Impacts on Livestock

• Heat waves, which are projected to increase under climate change, could directly threaten livestock. A number of states have each reported losses of more than 5,000 animals from just one heat wave. Heat stress affects animals both directly and indirectly. Over time, heat stress can increase vulnerability to disease, reduce fertility, and reduce milk production.
• Drought may threaten pasture and feed supplies. Drought reduces the amount of quality forage available to grazing livestock. Some areas could experience longer, more intense droughts, resulting from higher summer temperatures and reduced precipitation. For animals that rely on grain, changes in crop production due to drought could also become a problem.
• Climate change may increase the prevalence of parasites and diseases that affect livestock. The earlier onset of spring and warmer winters could allow some parasites and pathogens to survive more easily. In areas with increased rainfall, moisture-reliant pathogens could thrive.
• Increases in carbon dioxide (CO₂) may increase the productivity of pastures, but may also decrease their quality. Increases in atmospheric CO₂ can increase the productivity of plants on which livestock feed. However, studies indicate that the quality of some of the forage found in pasture lands decreases with higher CO₂. As a result, cattle would need to eat more to get the same nutritional benefits.

Impacts on Fisheries

  The ranges of many fish and shellfish species may change. Many marine species have certain temperature ranges at which they can survive. For example, cod in the North Atlantic require water temperatures below 54°F. Even sea-bottom temperatures above 47°F can reduce their ability to reproduce and for young cod to survive. In this century, temperatures in the region will likely exceed both thresholds.
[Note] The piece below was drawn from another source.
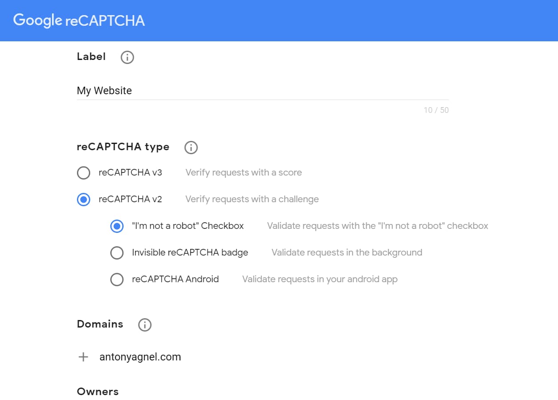This screenshot has height=400, width=558.
Task: Click the plus icon to add another domain
Action: point(83,356)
  Many aquatic species can find colder areas of streams and lakes or move northward along the coast or in the ocean. However, moving into new areas may put these species into competition with other species over food and other resources, as explained on the Ecosystems Impacts page.
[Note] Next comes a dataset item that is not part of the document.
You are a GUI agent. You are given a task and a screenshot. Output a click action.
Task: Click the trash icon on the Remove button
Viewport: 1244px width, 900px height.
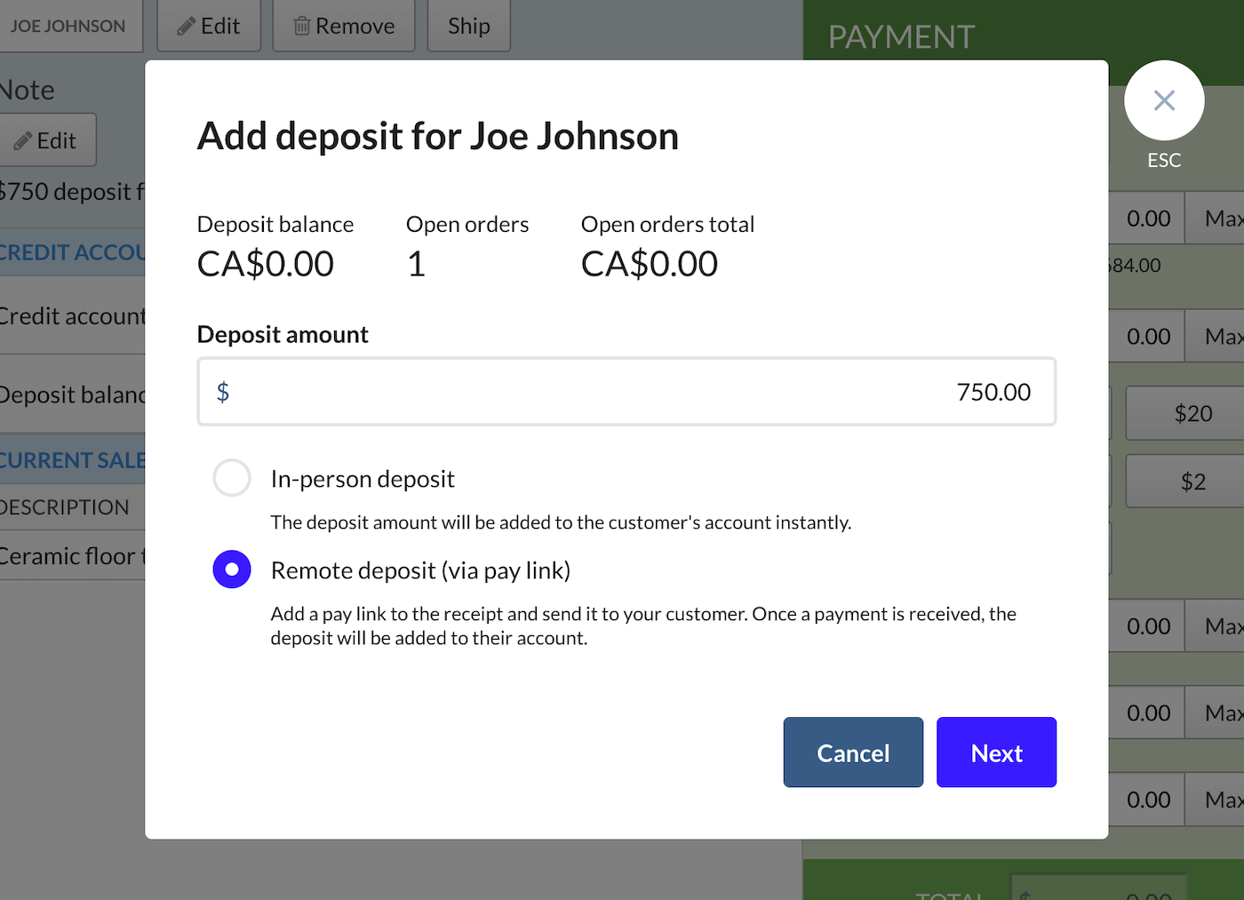point(303,26)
  Some diseases that affect aquatic life may become more prevalent in warm water. For example, in southern New England, lobster catches have declined dramatically. A temperature-sensitive bacterial shell disease likely caused the large die-off events that led to the decline.

  Changes in temperature and seasons could affect the timing of reproduction and migration. Many steps within an aquatic animal's life-cycle are controlled by temperature and the changing of the seasons. For example, in the Northwest warmer water temperatures may affect the life cycle of salmon and increase the likelihood of disease. Combined with other climate impacts, these effects are projected to lead to large declines in salmon populations.

In addition to warming, the world's oceans are gradually becoming more acidic due to increases in atmospheric carbon dioxide (CO₂). Increasing acidity could harm shellfish by weakening their shells, which are created from calcium and are vulnerable to increasing acidity.  Acidification may also threaten the structures of sensitive ecosystems upon which some fish and shellfish rely.